Why do so many people miss the boat on this opportunity? It could be they plan to be in the area for only a short time because they will job hop to advance their career, thus viewing a mortgage as “too permanent.” I counter to simply sell the house when you move. Or maybe they expect their income to double or triple over the next three years. I say buy a home now, then upgrade to a new home; sell or rent the old house. Investing in real estate is a proven, safe and solid return on investment. And with the right combination of credit history (or a history of paying utilities, cable and your cell phone on time) and no money down, you or someone you care about can start investing in the future.

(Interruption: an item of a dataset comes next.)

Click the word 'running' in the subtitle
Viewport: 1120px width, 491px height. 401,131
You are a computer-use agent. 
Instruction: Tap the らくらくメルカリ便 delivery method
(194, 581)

When Junior starts his new job at the company and 401(K) is available, he’s been informed by his folks, boss or peers to enroll and contribute at least a little something to it with every paycheck. Yet, he is rarely counseled quit renting that apartment for $750 a month and buy a $75,000 house. Where will he come up with the money to do it? There are multiple options for first time buyers that allow for 100% financing. Get the seller to kick in house closing costs (up to 6% of sales price with some products), and one can close on a loan and bring no funds to the table. If your home value appreciates 4% in the next year, that’s a nice return on a no cash investment.

For some time, I’ve considered writing this series for first time buyers to let them know buying a home is easier than they think. But, the more I thought about it, the more I realized the advice I would offer would most likely not reach my target audience. So parents, it is up to you to supply your kids with this last little bit of advice and help to set them free to further establish their independence in this world. Clip this article out and tape it to their iPOD or the steering wheel of their car – someplace it will get noticed.

I think for most of us who have been through the experience, our first home buy was a very daunting experience. There are so many choices and unknowns – it can be overwhelming. In this series, I will try to break it down the process into small logical steps and make it easier understand the steps involved in financing your first home. Where do you start? That is perhaps the easiest part. Our newly established worker should first make a list of all his or her debt obligations such as student loans (unless deferred), car payments, credit card debt, etc. Hopefully at this age, this will be a small list. Then add what you think amount you could afford for a mortgage. Take that amount and divide it by your gross monthly income. If you come in at 43% or less, you’re in business. If you have something in your savings or checking – great. If not, don’t let it deter you. You have options.

Contact a mortgage specialist to drill out the details and find a good realtor who knows your market for housing you can afford.